*Text shown:*
Sumit Singhal Sumit Singhal loves modern architecture. He comes from a family of builders who have built more than 20 projects in the last ten years near Delhi in India. He has recently started writing about the architectural projects that catch his imagination.
Israel Museum in Jerusalem by James Carpenter Design Associates
December 11th, 2011 by Sumit Singhal
Article source: James Carpenter Design Associates
Designed by James Carpenter Design Associates, New York, to resonate with Alfred Mansfeld and Dora Gad’s original campus plan, the renovated campus features new visitor facilities and public spaces that allow for an integrated experience of the Museum’s art and archeology, landscape and architecture.
Design Architects: James Carpenter Design Associates, Efrat-Kowalsky Architects
Project Architect: A. Lerman Architects Ltd
Museum Leadership:
James S. Snyder, Anne and Jerome Fisher Director
Isaac Molho, Chairman of the Board of Directors
Dov Gottesman, President
Exhibition Design
Archaeology Wing: Pentagram Design, London
Jewish Art and Life Wing: Studio de Lange Design, Tel Aviv
Fine Arts Wing: Studio de Lange Design, Tel Aviv; Studio Oren Sagiv, Tel Aviv; Halina Hamou, The Israel Museum, Jerusalem
Total Funding
Completed in December 2009, the $100-million capital campaign for the renewed campus represents the largest collective philanthropic effort ever undertaken for a single cultural institution in the State of Israel. Support for the project includes:
More than $80 million from 20 sources, including individuals, families, and foundations from around the world and in Israel;
$17.5 million in matching support from the State of Israel.
New Features
The renewed campus features:
Three new entry pavilions, housing ticketing, information, restaurant, retail, and special event spaces;
An enclosed route of passage connecting the Museum’s new entrance facilities to a new gallery entrance pavilion at the heart of the campus;
A new three-story gallery entrance pavilion, with access to the Museum’s three collection gallery wings, temporary exhibition galleries, auditorium facilities, and its uppermost Crown Plaza;
Reorganized, expanded, and reinstalled collection galleries;
New temporary exhibition galleries.
Space Breakdown
New public facilities: 7,800 square meters (84,000 square feet) includes entrance facilities, enclosed route of passage, gallery entrance pavilion, and new temporary exhibition galleries
Renewed collection galleries: 19,000 square meters (204,500 square feet) of which half has been newly adapted for gallery use, doubling the Museum’s collection galleries
Total Museum footprint: 58,000 square meters (624,000 square feet) previously 50,000 square meters (540,000 square feet)

*Data provided:*
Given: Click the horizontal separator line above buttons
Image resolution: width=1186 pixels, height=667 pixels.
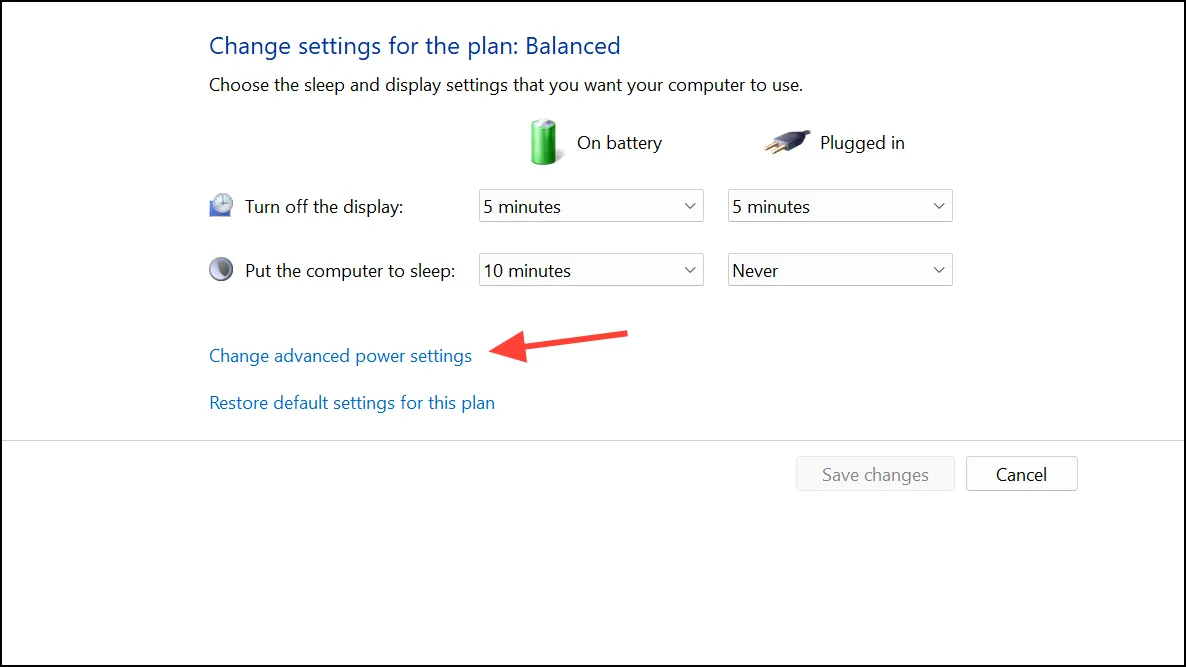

*Exercise 1:*
For the Israel Museum text, decide whether each statement agrees with it, answering yes or no and quoting the deciding words: (a) the capital campaign was completed in December 2009; (b) the State of Israel gave $80 million in matching support; (c) the renewed campus has three new entry pavilions.
*Exercise 2:*
Carry the Israel Museum text forward, starting after its last line.
The material has no connection to the Israel Museum text.

*Task output 1:*
(a) Yes: "Completed in December 2009, the $100-million capital campaign for the renewed campus"
(b) No: "$17.5 million in matching support from the State of Israel."
(c) Yes: "Three new entry pavilions, housing ticketing, information, restaurant, retail, and special event spaces;"

*Task output 2:*
Campus size: 20 acres
Visitors are welcomed to the Museum through three newly constructed glass entry pavilions – housing ticketing and information, retail, and restaurant facilities. Echoing the modernist geometry of the Museum’s original buildings, these glass pavilions are shaded within cast terracotta louvered shade housings, designed to soften and diffuse the bright Mediterranean light while encouraging a dialogue between interior and exterior spaces across the campus.
Beyond these entrance pavilions, visitors may either ascend the Museum’s refurbished Carter Promenade or enter the newly constructed enclosed route of passage, situated directly below the existing Promenade. Leading visitors to the heart of the Museum’s campus, this enclosed route is a highlight of James Carpenter’s design to enhance visitor experience and clarify circulation throughout the campus. The walkway is flanked on one side by a translucent glass wall with a water feature running along its top edge, also visible from the Carter Promenade above.
This route brings visitors into the lowest level of a new three-story gallery entrance pavilion, providing centralized access to the Museum’s three collection gallery wings and temporary exhibition spaces on its main gallery floor, while also allowing visitors to reach the Crown Plaza via its top floor. Like the new entrance facilities, the gallery entrance pavilion is a glass building housed within a terracotta louvered shade enclosure and provides a visual counterpoint to the stone-clad facades of the Museum’s original buildings that house its collections.
In addition to the creation of these new visitor facilities, the Museum has concurrently reconstructed and reinstalled of all three of its collection gallery wings – for archaeology, the fine arts, and Jewish art and life – enabling visitors to navigate intuitively through its galleries, following the timeline of material culture from prehistory in the ancient Near East to contemporary art worldwide.
Highlights include: a chronological presentation of the Museum’s archaeology holdings from the land of Israel; the first permanent galleries for Israeli art; and a newly configured Synagogue Route in the heart of the Jewish Art and Life Wing.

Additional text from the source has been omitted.